— BEGIN Provided data —
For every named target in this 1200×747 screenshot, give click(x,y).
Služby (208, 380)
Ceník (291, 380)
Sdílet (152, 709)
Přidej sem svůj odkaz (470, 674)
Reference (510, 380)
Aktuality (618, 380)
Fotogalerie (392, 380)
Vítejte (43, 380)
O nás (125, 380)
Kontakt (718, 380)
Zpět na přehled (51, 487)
— END Provided data —
— BEGIN Provided data —
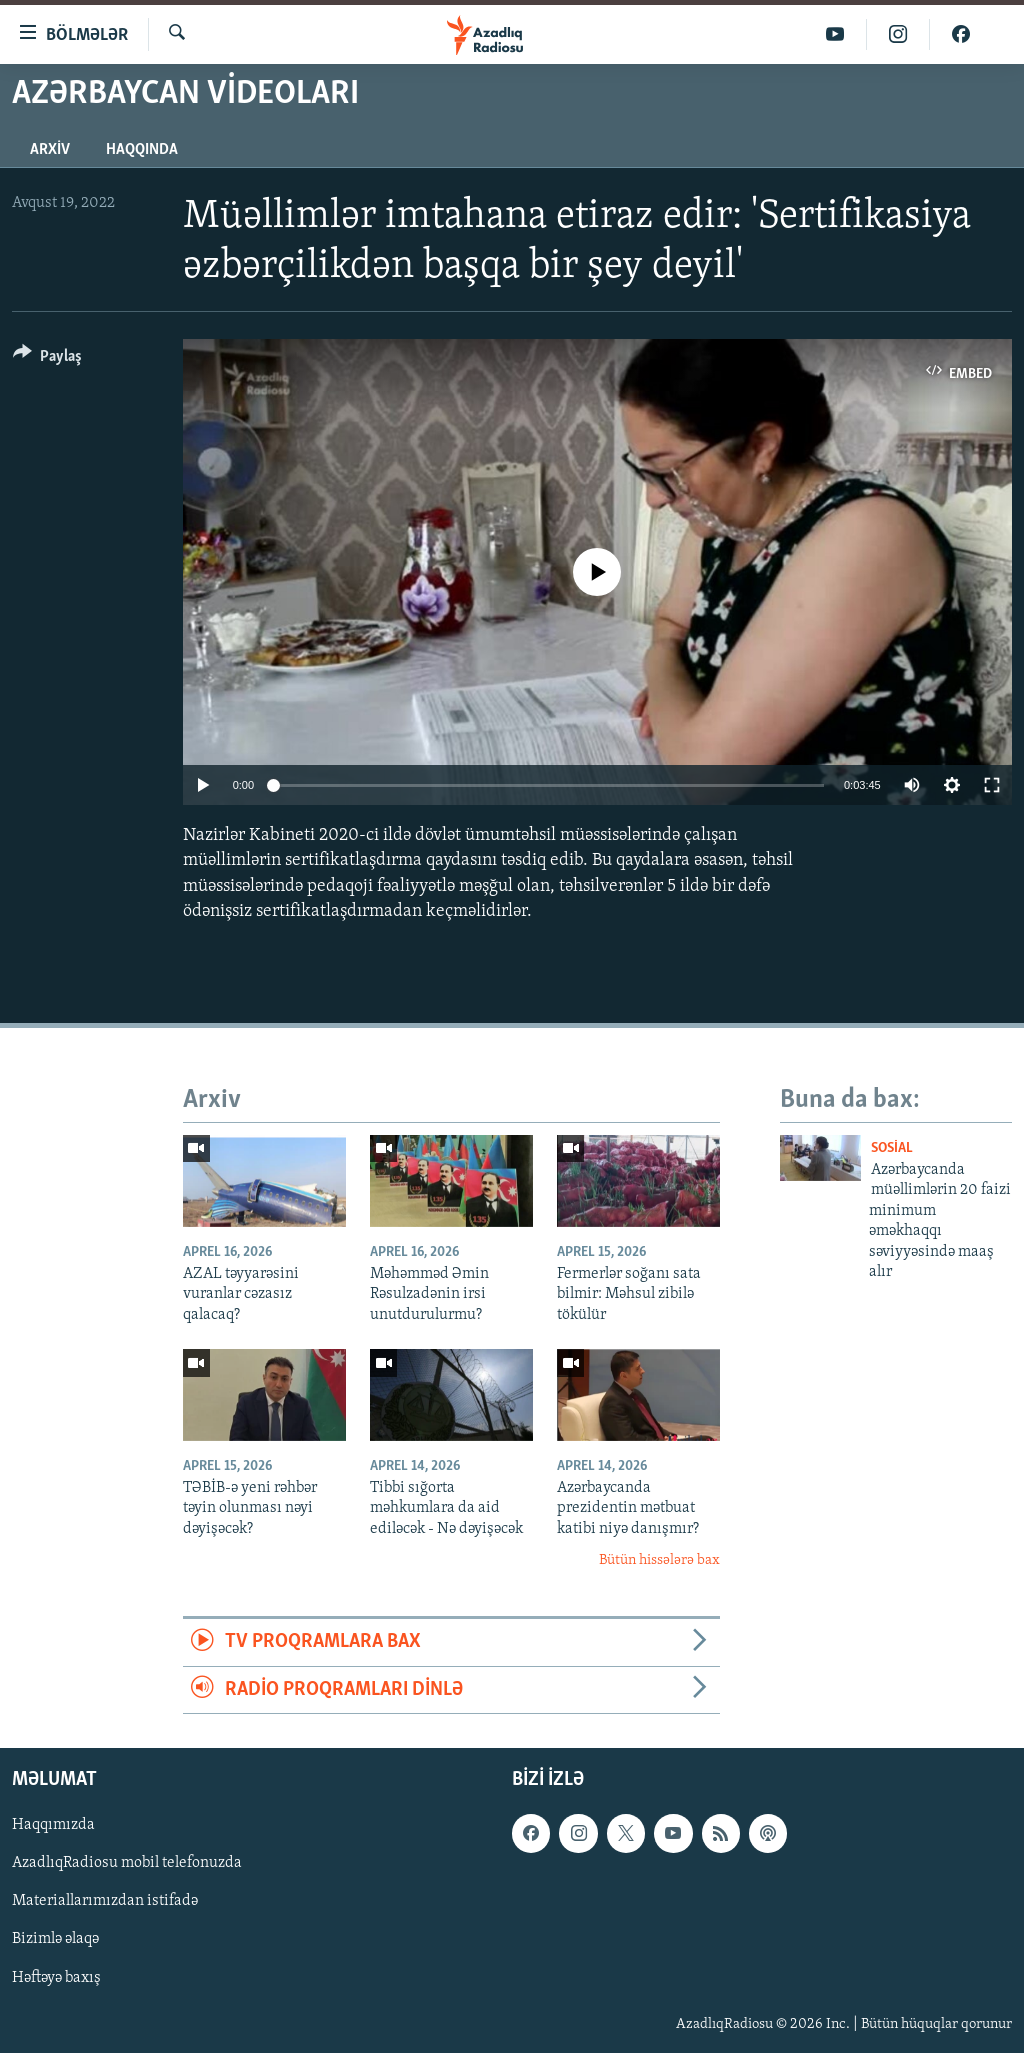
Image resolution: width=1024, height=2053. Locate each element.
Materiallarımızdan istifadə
— END Provided data —
> **Exercise requirements**:
Copy out the lines above, from the one containing "For every named" through the one containing "Kontakt (718, 380)", with both of those lines included.

> **In response**:
For every named target in this 1200×747 screenshot, give click(x,y).
Služby (208, 380)
Ceník (291, 380)
Sdílet (152, 709)
Přidej sem svůj odkaz (470, 674)
Reference (510, 380)
Aktuality (618, 380)
Fotogalerie (392, 380)
Vítejte (43, 380)
O nás (125, 380)
Kontakt (718, 380)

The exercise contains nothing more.